Когда я прикуривал, пальцы у меня дрожали.

Сейчас я слежу за собой и радуюсь: кофе в чашке недвижим. Черный кружок и замершая в центре соринка – микроокеан и тонущий кораблик Одиссея. Одиссей – это я. Все есть на моем пути: и бури, и плач сирен, и жуткий бег между Сциляой и Харибдой, и хозяин пещеры Циклоп. Где ж ты был, Одиссей, куда тебя носило?

Циклоп с непроницаемым лицом смотрит на часы. Белый манжет, перехваченный жемчужной запонкой, свободно свисает с узкой руки. Она так женственна и артистична, что кажется, еще миг – и ей дано будет вспорхнуть над возникающими из складок скатерти клавишами, и Бетховен встретит Кло, входящую в кафе, гимном, достойным ее красоты.

– Полчаса прошли, – говорит Циклоп деловито и поправляет выскочивший манжет. – Пора домой.

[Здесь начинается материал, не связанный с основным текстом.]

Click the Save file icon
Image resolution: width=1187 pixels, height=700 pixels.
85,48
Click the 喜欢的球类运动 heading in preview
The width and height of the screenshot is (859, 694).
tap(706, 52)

Там мы побеседуем о наших делах в спокойной обстановке. Согласны? Заодно я буду рад услышать от вас, как и когда вы придумали сказку о Клодине Бриссак. И зачем вам она понадобилась – это я тоже не прочь узнать.

– Фогель перепутал кашпо…

– Фогель ли перепутал кашпо, вам ли потребовалось показаться кому-то в моем обществе – все это вещи, достойные размышлений. У нас с вами впереди бездна времени для бесед по душам, и чутье говорит мне, что беседы эти будут очень, очень откровенными… Допивайте свой кофе.

Двое встают из-за столика и, не дожидаясь, пока Циклоп отсчитает деньги, выходят из кафе. У них прямые спины, обтянутые стандартными пиджаками, и грубая обувь военного образца. Такую солдаты вермахта сбывают на «черном рынке» около Триумфальной арки. Там же, у арки, кулисье торгуют валютой всех стран мира. Один из них и продал мне ту самую двухфунтовую бумажку с радужными разводами и тонкими штрихами защитной банковской сетки.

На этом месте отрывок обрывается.